Paul does not mince words, and I am reminded of why I miss our conversations so much. “We are all complicit in this dialogue in which plastic plays a major role. We once believed the oceans capable of attenuating our plastic waste, but that is no longer an option. It’s now in our circulatory system.
“Nature is trying its best to save the planet from imminent catastrophe, but vital water catchments and wetlands worldwide are now crowded with Homo sapiens, millions of whom are victims of floods and massive mudslides.”
He admits it’s a dim view and adds that, as an ecologist, he tries to take a dispassionate position on Earth’s environmental challenges. “Learning more about the causative impacts of too many humans is for me a form of catharsis, rather than becoming a doomsday advocate.”

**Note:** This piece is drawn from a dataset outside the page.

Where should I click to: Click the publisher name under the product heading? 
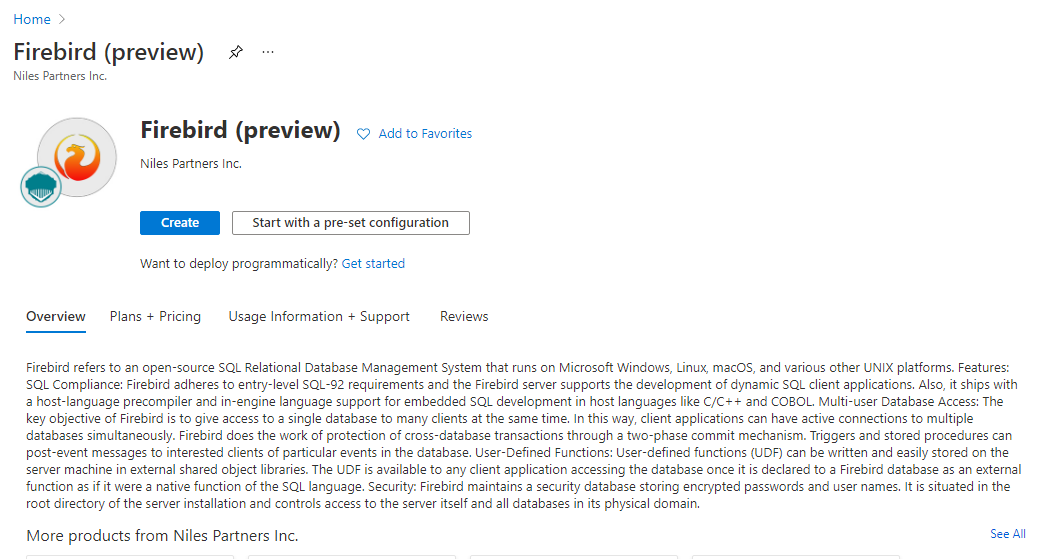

So there is no retiring for Paul (“How do you spell that?” he shoots back when I say the R word). He visits Gorongosa National Park each year to witness restoration of its ecosystem and wildlife through partnerships with private players, government and local communities – “an example of how eco-healing can be achieved through sensitive management”. Gorongoso has been called “perhaps Africa’s greatest wildlife restoration story”.
Paul, once a game ranger in Zululand, fears “that our official protected areas will lose both rhino species in less than a decade”. So he has joined forces with Project Rhino on its inspiring programme, RhinoArt, where more than 8,000 schoolchildren in KwaZulu-Natal “are encouraged to cry out for their rhino”.
But right now, on his veranda, we are enjoying coffee made with beans from the rainforests of Mount Gorongoso – and it’s really good. The packet reads Raparigas Movem o Mundo, which means “young girls move the world”. The coffee trees grow alongside and protect indigenous trees. About 20,000 coffee trees and 50,000 rainforest trees are being planted each year. Profits from Gorongosa Coffee go back to the park and its people.
A remarkable life in conservation
It was at his Shangri-La that he completed his autobiography, titled, naturally, Spirit of the Wilderness. Writing this book about his life in conservation took 24 years. He knew it was time to start writing it, he tells me, when a bunch of coconuts almost fell on his head in Bazaruto (more people die of coconuts falling on their heads than of being bitten by sharks, by the way). He knew it was time to stop when he almost died after swallowing a bee lurking in a plate of imfino (wild spinach).
And it has been a remarkable life. I recommend that you read his book – it’s an easy page-turner with heaps of stories. They cover, among other things:
- His long and deep friendship with Ian Player
- A nine-week detention nightmare in Mozambique in 1981; he was released after lobbying by Sir Laurens van der Post at the urging of Ian Player.
- “Doing the Duzi” (the canoe race down the Umsinduzi and Umgeni rivers) in the pioneering 1950s when “canoes were primitive and the clothes lacked brand names”
- Years of conservation work and campaigns in Lake St Lucia, iMfolozi and Ndumo in KwaZulu-Natal, and Mozambique’s Bazaruto Archipelago, where he discovered a new species of lizard, Scelotes duttonii, and an undescribed coral reef formation, now called Volcanus duttonii
- The “holiness” of the wilderness experience … “Personally, I find words that try to describe wilderness as amorphous as trying to catch a tokoloshe (wild spirit),” Paul writes. He does not try to. But he quotes Gerard Manley Hopkins (1881): “What would the world be, once bereft / Of wet and of wildness? Let them be left, / O let them be felt, wildness and wet; / Long live the weeds and the wildness yet.”
- Doing his Master of Science degree (“Arriving forty years late for university”) as the oldest student at the University-upon-Tyne.
He misses his flying partner every day. “I get a lump in my throat, each time I see a yellow Piper Super Cub caressing the sky,” he writes. Today, I understand that I was enormously privileged (and possibly a little dippy) to have been his passenger on a few flights on Spirit of the Wilderness in the Transkei of the 1980s. And I am deeply grateful.